[Target pointing data]
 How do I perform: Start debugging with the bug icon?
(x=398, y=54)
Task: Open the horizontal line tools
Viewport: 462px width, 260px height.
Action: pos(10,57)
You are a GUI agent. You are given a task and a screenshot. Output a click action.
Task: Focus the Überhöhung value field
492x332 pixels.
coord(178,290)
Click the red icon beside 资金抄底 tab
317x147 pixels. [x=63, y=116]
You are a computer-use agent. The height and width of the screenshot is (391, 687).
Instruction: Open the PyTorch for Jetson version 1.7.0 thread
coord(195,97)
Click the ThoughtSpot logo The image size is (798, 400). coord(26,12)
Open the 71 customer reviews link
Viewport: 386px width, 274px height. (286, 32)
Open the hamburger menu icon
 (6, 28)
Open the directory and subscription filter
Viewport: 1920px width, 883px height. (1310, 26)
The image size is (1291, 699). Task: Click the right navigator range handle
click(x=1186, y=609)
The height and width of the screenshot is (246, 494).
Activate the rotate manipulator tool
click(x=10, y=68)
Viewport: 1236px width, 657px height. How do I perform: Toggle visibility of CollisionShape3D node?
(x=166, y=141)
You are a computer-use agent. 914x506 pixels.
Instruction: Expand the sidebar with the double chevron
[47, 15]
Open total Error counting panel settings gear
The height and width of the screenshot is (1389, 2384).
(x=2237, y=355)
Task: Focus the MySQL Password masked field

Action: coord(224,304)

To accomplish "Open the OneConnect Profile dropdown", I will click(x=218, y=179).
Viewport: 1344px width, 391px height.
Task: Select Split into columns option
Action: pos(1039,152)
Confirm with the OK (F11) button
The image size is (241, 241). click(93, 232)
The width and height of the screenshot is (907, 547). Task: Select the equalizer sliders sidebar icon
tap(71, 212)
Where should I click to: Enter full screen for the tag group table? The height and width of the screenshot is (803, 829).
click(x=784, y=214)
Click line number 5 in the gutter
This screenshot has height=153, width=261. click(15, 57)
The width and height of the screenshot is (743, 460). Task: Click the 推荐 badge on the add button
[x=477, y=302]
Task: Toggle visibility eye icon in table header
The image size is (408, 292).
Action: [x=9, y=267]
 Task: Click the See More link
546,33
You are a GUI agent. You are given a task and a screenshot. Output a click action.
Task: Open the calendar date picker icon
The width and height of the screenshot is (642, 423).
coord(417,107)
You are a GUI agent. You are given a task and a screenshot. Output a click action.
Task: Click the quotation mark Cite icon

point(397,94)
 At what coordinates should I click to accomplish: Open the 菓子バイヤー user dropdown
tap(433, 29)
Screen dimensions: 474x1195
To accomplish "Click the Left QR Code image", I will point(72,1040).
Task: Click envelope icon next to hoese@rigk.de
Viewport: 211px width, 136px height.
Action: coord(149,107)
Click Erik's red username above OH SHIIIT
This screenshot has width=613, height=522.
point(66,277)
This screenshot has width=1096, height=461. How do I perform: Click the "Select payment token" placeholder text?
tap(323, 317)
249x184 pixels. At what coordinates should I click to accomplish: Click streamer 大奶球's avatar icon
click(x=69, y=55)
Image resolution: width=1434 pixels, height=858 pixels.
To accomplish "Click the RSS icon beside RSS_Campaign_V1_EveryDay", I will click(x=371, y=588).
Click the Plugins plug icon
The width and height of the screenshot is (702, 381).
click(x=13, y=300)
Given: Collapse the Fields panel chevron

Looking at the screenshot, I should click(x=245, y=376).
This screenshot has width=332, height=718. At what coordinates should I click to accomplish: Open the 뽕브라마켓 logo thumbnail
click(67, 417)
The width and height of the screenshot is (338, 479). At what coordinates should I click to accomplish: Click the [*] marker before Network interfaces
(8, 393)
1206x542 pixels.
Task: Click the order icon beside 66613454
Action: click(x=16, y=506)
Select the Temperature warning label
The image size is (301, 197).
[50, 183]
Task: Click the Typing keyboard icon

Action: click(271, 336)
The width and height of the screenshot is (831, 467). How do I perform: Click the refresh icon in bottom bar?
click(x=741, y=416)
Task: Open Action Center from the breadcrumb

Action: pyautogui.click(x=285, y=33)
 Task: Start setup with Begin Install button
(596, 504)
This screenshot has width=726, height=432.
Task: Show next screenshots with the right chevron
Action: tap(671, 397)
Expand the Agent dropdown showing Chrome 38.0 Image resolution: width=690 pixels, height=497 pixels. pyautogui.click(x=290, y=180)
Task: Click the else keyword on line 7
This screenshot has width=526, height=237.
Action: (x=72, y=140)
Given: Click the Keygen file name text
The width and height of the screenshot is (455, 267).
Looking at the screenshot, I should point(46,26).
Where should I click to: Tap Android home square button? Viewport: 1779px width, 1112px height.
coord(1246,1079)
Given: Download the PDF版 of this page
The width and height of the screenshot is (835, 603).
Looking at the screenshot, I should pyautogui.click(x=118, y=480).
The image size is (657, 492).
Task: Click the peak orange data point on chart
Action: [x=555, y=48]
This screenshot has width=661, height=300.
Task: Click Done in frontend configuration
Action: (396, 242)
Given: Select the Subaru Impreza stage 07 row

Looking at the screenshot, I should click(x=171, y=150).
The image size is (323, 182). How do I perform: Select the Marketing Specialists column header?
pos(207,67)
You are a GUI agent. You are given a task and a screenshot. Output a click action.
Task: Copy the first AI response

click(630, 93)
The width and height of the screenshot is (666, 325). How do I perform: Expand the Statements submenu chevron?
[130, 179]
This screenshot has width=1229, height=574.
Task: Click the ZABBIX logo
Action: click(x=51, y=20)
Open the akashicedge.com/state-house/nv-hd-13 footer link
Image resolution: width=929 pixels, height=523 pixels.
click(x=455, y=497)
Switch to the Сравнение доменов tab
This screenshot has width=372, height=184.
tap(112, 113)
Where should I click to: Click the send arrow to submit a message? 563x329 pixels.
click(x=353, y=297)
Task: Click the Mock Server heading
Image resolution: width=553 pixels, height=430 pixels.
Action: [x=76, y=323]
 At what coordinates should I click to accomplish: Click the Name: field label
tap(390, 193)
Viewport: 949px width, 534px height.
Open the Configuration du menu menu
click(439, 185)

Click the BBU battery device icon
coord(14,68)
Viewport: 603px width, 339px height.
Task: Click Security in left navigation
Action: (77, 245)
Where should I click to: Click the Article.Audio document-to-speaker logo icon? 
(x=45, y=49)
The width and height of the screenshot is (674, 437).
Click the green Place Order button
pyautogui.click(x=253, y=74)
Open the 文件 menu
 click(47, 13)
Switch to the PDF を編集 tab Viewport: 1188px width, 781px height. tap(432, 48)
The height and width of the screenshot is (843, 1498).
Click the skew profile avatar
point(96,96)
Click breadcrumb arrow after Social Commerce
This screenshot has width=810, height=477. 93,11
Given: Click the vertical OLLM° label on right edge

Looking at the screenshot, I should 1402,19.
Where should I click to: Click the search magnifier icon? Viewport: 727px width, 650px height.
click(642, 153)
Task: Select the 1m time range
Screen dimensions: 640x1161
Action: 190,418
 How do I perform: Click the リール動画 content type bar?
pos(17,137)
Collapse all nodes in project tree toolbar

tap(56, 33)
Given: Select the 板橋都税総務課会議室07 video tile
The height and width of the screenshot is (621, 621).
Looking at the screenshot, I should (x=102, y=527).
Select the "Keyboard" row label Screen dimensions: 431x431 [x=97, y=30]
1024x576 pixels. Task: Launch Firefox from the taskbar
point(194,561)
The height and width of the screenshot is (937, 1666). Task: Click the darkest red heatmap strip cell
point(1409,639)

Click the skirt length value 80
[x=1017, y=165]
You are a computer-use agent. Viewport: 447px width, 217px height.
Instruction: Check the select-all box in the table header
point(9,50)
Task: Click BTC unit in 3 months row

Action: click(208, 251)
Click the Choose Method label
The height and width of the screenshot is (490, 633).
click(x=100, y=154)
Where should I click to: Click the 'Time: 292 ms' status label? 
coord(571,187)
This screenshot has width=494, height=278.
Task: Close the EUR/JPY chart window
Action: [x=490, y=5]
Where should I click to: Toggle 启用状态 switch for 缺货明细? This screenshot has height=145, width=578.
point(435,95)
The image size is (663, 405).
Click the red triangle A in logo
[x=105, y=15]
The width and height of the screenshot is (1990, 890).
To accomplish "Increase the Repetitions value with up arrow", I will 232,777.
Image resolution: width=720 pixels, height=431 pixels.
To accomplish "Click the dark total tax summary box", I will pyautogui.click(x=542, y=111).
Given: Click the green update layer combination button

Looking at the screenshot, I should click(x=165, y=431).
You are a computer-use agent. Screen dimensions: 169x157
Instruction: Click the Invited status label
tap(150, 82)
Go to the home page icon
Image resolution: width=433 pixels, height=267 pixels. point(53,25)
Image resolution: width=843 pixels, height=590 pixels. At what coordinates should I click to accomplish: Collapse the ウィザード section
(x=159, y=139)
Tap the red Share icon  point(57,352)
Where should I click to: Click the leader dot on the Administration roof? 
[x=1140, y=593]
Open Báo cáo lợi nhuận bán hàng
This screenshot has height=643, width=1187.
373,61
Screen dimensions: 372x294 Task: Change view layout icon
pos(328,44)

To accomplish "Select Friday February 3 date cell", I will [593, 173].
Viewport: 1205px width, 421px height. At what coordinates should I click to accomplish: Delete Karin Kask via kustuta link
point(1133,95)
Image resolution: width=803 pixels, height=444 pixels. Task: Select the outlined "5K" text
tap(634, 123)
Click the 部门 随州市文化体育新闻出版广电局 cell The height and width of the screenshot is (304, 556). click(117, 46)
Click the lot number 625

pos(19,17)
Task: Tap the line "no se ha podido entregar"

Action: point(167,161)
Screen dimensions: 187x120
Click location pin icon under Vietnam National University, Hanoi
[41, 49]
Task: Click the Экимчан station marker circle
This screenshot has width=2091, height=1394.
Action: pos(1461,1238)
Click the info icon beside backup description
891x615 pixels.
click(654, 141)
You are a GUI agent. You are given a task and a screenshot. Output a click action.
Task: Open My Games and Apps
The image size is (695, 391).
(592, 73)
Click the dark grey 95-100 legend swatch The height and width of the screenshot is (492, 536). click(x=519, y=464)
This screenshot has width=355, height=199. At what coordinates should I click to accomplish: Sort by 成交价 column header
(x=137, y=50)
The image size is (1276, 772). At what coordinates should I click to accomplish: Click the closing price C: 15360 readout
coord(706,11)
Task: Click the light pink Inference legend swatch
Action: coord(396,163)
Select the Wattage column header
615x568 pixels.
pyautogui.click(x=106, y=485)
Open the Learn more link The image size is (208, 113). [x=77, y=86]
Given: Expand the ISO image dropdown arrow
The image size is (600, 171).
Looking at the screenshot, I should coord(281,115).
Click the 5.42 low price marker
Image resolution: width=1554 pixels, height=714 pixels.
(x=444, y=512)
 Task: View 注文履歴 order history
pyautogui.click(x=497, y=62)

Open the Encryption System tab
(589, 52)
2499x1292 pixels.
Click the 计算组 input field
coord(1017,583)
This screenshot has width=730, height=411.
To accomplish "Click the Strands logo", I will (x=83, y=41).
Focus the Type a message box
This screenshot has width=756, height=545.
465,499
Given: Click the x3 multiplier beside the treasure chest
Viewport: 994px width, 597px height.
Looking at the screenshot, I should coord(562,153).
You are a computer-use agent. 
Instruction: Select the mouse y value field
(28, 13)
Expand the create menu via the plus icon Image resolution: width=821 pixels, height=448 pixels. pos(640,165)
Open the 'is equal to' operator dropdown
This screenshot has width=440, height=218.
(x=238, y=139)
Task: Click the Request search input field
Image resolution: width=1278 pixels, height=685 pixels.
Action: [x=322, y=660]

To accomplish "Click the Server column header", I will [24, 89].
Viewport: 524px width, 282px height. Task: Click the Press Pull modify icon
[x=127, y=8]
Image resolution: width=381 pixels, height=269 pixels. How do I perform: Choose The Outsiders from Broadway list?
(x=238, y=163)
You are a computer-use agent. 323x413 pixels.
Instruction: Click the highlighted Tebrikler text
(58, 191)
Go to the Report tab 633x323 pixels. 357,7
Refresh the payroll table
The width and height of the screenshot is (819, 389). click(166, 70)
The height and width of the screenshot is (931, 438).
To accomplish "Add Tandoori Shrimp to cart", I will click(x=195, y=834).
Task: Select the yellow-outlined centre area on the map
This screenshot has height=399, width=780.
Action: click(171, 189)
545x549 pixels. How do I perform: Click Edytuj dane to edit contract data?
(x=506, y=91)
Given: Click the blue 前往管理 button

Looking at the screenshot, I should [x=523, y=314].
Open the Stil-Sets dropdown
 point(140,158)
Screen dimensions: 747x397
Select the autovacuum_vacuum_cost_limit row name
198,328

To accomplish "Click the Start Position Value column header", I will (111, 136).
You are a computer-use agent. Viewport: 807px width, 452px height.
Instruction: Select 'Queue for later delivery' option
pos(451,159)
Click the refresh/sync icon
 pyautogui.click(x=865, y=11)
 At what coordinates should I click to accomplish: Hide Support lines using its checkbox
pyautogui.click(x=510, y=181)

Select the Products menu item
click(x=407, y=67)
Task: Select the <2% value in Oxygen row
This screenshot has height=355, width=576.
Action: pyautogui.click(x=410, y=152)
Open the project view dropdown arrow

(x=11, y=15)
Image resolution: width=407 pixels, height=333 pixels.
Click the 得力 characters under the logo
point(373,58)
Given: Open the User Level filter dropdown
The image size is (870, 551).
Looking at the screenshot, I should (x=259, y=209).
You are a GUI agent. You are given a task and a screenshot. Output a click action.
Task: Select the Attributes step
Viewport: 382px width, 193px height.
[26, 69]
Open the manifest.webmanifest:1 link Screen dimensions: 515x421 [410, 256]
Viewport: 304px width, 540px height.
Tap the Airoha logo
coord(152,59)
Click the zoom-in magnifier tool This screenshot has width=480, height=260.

**Work to complete**
Turn the stretch of lines from the one containing "At what coordinates should I click to accomplish: Hide" through the one containing "Action: pyautogui.click(x=410, y=152)" into a numbered list, leaving out any blank lines.

**Result for this exercise**
1.  At what coordinates should I click to accomplish: Hide Support lines using its checkbox
2. pyautogui.click(x=510, y=181)
3. Select the Products menu item
4. click(x=407, y=67)
5. Task: Select the <2% value in Oxygen row
6. This screenshot has height=355, width=576.
7. Action: pyautogui.click(x=410, y=152)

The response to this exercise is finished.